The pieces on this CD represent the evolution of compositional ideas and techniques, which were generated and refined over years of collaboration in our personal studios. Though we share a common musical language from our studies at the Mills College Center for Contemporary Music, our compositional concerns were quite different. The process of working together has brought our musical ideas closer together in many ways, but there remains a healthy creative tension and a bit of technical specialization in our respective collaborative roles. Five sets of ideas and techniques are common to all of the music on this CD, though used in differing proportions in various pieces.
• Musique Concrète: Environmental sounds play a large role in our music, both in the use of samples in place of instrumental sound sources, but also as architectural elements that determine the shape of large sections of the music.

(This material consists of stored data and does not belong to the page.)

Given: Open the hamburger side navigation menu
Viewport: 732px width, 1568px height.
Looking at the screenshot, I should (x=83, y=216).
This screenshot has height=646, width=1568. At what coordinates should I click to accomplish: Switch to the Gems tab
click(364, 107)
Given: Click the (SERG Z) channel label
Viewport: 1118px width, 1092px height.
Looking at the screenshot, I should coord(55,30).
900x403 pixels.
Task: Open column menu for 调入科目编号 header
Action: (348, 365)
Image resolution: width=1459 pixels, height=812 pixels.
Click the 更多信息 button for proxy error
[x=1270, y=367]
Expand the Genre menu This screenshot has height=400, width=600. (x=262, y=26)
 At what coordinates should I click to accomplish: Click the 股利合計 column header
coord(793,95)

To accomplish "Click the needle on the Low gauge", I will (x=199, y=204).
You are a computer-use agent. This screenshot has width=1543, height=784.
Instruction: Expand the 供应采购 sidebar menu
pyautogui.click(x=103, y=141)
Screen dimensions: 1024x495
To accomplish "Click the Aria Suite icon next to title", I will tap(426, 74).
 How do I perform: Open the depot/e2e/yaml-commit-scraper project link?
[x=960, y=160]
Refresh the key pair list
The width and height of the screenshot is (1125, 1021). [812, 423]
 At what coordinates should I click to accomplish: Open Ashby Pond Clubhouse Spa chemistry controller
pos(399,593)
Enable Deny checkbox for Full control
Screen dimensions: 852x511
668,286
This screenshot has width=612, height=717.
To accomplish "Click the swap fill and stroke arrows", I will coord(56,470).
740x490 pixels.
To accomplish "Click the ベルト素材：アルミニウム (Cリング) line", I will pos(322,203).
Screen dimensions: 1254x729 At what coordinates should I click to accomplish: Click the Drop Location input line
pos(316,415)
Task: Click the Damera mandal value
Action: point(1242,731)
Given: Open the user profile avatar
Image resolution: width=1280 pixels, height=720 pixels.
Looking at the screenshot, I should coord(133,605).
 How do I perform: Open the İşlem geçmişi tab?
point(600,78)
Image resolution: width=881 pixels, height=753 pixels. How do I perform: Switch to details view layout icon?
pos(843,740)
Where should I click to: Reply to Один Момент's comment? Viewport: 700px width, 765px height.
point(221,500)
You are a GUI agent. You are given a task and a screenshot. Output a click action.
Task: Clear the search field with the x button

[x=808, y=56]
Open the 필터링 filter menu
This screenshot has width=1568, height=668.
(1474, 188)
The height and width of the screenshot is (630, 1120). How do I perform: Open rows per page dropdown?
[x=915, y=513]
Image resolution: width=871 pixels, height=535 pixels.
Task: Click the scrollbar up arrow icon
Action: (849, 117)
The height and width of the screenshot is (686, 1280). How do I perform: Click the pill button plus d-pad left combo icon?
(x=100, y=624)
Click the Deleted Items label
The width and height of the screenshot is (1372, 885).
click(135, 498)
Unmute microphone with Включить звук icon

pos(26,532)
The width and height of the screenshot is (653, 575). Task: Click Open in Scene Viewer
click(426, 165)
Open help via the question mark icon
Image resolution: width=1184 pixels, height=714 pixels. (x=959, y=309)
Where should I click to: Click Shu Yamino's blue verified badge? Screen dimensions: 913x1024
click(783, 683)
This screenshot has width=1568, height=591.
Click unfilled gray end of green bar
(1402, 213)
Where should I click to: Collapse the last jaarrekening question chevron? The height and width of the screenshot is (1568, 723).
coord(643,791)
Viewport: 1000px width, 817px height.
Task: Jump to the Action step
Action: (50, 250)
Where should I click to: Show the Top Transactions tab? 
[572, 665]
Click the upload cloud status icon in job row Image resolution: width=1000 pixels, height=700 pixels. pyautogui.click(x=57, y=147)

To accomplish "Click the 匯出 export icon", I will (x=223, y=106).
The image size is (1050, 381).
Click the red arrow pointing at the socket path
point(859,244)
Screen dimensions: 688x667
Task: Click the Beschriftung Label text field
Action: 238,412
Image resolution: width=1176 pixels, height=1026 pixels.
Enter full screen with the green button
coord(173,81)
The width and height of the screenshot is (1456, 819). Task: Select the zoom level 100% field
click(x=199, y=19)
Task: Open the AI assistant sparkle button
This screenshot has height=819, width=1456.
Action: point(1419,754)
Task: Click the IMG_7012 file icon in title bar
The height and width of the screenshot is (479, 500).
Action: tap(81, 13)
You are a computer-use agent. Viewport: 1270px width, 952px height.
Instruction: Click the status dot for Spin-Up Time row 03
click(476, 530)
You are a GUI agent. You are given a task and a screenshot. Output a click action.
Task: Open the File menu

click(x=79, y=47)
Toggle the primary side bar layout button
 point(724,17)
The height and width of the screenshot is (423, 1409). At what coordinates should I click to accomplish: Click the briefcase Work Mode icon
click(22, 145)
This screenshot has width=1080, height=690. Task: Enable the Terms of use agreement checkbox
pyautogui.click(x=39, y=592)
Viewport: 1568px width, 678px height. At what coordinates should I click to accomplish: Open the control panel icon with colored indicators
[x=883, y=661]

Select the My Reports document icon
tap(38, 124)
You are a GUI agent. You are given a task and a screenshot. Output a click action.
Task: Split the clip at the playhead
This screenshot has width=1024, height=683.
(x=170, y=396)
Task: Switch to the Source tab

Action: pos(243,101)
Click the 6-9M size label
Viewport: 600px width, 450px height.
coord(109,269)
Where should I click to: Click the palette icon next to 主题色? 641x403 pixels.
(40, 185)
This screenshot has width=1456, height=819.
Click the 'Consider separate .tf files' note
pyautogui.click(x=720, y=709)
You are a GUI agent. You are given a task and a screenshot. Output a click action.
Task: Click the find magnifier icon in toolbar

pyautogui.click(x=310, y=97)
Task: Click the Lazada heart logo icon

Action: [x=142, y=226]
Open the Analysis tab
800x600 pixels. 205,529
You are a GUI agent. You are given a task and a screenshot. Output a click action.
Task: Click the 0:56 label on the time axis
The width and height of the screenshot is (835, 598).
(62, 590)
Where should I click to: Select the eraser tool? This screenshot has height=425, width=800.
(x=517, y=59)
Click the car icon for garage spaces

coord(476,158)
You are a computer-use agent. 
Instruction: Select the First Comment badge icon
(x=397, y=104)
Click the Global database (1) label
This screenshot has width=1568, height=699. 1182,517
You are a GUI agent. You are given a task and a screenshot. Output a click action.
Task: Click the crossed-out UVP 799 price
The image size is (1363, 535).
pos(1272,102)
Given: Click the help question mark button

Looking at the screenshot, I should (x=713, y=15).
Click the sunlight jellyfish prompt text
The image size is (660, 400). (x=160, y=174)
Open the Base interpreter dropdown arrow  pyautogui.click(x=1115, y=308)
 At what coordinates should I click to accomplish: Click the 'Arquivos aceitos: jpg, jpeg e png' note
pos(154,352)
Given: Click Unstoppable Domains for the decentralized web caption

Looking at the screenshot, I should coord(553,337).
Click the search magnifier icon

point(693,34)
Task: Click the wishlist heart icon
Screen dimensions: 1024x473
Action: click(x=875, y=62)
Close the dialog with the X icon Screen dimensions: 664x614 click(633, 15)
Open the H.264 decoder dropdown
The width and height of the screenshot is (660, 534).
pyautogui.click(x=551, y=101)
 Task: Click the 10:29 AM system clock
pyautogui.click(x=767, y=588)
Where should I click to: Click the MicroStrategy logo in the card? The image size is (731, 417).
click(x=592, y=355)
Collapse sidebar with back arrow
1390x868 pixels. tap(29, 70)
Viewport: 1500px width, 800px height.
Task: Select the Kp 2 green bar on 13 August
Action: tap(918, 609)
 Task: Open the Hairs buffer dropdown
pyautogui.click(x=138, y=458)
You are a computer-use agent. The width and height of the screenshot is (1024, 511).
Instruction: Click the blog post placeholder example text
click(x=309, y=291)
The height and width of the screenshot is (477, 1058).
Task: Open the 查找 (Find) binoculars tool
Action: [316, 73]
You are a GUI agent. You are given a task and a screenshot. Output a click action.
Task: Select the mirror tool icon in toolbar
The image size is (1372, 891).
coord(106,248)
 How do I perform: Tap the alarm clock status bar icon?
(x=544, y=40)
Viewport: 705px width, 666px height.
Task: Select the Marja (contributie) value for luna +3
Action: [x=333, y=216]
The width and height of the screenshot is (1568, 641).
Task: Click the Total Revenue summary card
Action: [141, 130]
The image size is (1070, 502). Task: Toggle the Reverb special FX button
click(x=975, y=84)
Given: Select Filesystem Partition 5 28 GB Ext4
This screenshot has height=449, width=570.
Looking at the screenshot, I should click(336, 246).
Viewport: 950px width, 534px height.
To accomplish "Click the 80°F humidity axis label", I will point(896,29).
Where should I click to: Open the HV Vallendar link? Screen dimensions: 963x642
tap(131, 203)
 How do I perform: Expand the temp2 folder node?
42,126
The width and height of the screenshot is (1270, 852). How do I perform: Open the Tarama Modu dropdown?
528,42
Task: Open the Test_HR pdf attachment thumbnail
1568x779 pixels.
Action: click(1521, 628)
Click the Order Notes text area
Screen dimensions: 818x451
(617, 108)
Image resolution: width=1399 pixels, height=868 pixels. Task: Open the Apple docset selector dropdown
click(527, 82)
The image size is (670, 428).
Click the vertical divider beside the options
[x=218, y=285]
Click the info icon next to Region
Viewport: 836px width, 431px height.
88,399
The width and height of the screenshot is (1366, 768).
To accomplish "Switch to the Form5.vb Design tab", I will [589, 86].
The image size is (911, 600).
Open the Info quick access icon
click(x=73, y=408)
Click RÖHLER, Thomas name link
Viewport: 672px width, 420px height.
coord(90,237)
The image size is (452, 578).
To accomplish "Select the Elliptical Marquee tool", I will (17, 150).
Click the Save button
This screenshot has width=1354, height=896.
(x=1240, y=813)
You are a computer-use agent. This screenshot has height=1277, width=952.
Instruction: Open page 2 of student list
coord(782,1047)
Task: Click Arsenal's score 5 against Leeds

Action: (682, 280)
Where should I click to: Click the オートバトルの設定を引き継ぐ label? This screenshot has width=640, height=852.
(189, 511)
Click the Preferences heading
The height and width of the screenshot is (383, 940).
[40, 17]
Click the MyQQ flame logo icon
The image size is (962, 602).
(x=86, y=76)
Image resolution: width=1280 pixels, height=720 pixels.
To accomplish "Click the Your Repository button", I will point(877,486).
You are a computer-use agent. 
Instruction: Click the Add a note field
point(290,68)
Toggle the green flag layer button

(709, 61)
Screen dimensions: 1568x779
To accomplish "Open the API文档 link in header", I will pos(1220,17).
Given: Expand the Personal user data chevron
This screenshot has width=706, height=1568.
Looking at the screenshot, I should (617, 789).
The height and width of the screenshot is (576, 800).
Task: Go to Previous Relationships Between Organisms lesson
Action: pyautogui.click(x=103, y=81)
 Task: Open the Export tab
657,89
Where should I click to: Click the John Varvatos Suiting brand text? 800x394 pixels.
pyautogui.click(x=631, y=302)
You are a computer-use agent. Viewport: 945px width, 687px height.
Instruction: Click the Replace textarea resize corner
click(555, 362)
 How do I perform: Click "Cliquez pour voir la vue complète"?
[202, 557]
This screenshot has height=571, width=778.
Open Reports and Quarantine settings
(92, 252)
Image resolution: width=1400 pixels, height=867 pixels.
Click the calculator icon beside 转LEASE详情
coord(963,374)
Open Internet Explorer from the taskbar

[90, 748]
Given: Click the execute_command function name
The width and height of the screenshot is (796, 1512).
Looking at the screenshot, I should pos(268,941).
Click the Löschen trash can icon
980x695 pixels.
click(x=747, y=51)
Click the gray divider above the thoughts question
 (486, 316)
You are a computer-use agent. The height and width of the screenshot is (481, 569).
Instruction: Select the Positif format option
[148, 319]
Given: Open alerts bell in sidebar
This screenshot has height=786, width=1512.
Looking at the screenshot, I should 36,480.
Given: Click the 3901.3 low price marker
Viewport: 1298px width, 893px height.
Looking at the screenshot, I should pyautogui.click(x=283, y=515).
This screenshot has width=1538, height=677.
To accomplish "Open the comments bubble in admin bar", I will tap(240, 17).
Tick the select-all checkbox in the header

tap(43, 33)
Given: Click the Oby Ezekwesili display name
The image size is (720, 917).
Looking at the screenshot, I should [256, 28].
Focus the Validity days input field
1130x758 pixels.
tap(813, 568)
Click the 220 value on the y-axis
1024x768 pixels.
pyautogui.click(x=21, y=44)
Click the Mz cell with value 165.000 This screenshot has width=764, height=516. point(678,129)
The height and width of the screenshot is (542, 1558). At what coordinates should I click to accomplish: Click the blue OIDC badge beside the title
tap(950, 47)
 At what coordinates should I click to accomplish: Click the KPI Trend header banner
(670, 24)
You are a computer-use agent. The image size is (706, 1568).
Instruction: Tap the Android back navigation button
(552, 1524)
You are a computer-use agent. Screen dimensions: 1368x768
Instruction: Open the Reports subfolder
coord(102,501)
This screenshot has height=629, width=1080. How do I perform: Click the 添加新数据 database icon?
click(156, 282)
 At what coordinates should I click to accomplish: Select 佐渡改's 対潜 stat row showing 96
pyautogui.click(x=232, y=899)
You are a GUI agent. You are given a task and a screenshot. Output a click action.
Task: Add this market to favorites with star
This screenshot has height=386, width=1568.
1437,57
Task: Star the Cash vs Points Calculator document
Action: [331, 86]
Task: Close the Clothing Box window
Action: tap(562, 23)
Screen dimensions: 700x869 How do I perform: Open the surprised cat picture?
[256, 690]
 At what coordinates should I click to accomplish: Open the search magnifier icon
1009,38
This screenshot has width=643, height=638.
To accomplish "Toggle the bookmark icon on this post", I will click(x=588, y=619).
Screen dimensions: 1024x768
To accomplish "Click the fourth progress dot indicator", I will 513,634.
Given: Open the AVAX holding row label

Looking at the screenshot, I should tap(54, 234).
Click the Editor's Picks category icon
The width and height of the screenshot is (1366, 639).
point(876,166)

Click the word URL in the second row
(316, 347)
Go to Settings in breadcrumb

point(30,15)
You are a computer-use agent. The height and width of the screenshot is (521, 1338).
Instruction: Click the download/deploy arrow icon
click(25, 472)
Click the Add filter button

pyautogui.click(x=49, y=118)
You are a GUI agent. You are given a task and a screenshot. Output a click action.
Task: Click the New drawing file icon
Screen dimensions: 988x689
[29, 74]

• Generative Grammars: We have tended to generate most of the sonic material and much of the phrasing and orchestration from a small number of sources, which give the pieces an internal consistency, a larger architectural rightness of proportion and shape.
• Harmonic Series and Just Intonation: We have made extensive use of ratio-metric and harmonic series tunings, which give the tonality a more unique cast as well as making the both consonances and dissonances more powerful.
• Long timbral evolutions: Much of the structure and propulsion of these pieces comes from the evolution of timbre in field recordings and tracks generated from studio feedback networks.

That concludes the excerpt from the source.